Purpose: We report the initial development of an image-based solution for robotic assistance of pelvic fracture fixation. The approach uses intraoperative radiographs, preoperative CT, and an end effector of known design to align the robot with target trajectories in CT. The method extends previous work to solve the robot-to-patient registration from a single radiographic view (without C-arm rotation) and addresses the workflow challenges associated with integrating robotic assistance in orthopaedic trauma surgery in a form that could be broadly applicable to isocentric or non-isocentric C-arms. Methods: The proposed method uses 3D-2D known-component registration to localize a robot end effector with respect to the patient by: (1) exploiting the extended size and complex features of pelvic anatomy to register the patient; and (2) capturing multiple end effector poses using precise robotic manipulation. These transformations, along with an offline hand-eye calibration of the end effector, are used to calculate target robot poses that align the end effector with planned trajectories in the patient CT. Geometric accuracy of the registrations was independently evaluated for the patient and the robot in phantom studies.
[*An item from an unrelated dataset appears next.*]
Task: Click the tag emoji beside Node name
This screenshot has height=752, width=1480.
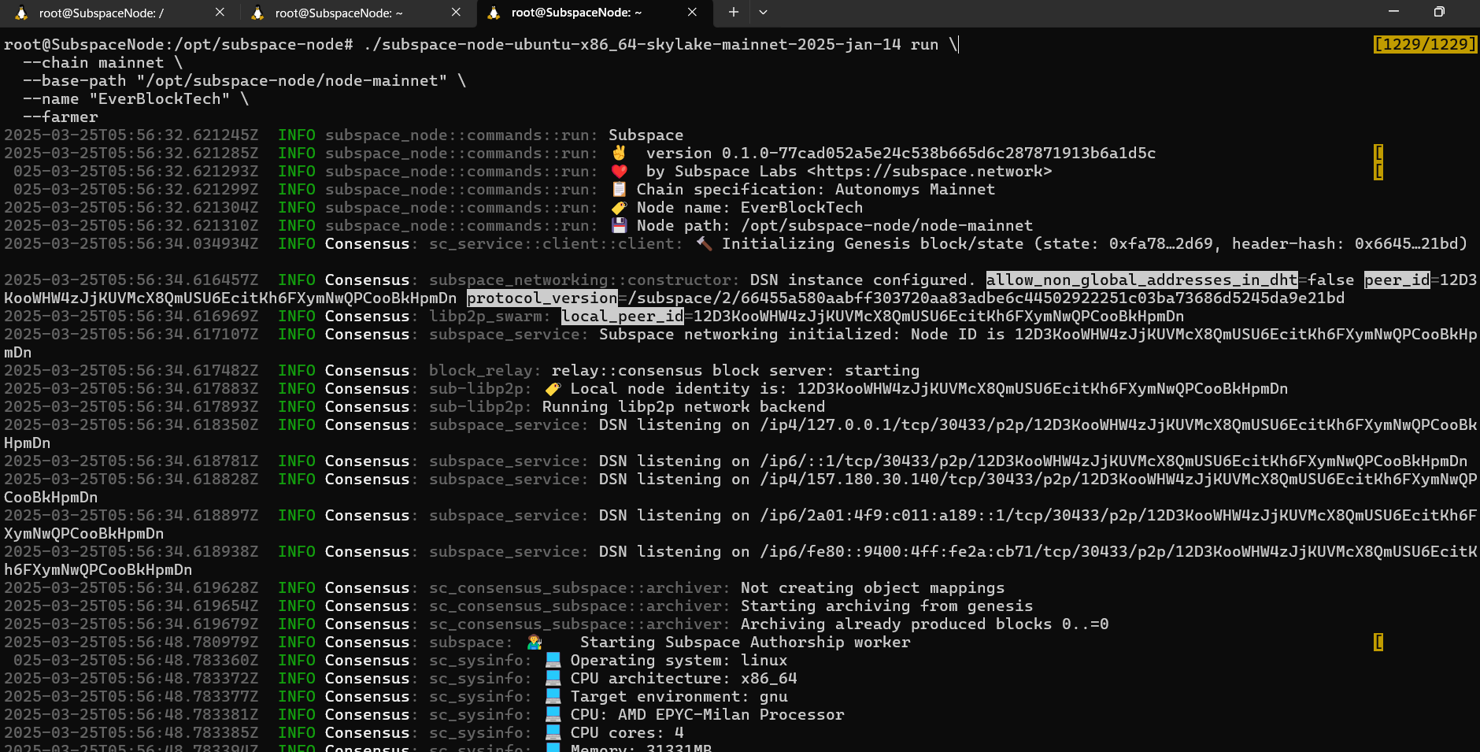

Results: The resulting translational difference between the ground truth and patient registrations of a pelvis phantom using a single (AP) view was 1.3 mm, compared to 0.4 mm using dual (AP+Lat) views. Registration of the robot in air (i.e., no background anatomy) with five unique end effector poses achieved mean translational difference ~1.4 mm for K-wire placement in the pelvis, comparable to tracker-based margins of error (commonly ~2 mm). Conclusions: The proposed approach is feasible based on the accuracy of the patient and robot registrations and is a preliminary step in developing an image-guided robotic guidance system that more naturally fits the workflow of fluoroscopically guided orthopaedic trauma surgery. Future work will involve end-to-end development of the proposed guidance system and assessment of the system with delivery of K-wires in cadaver studies.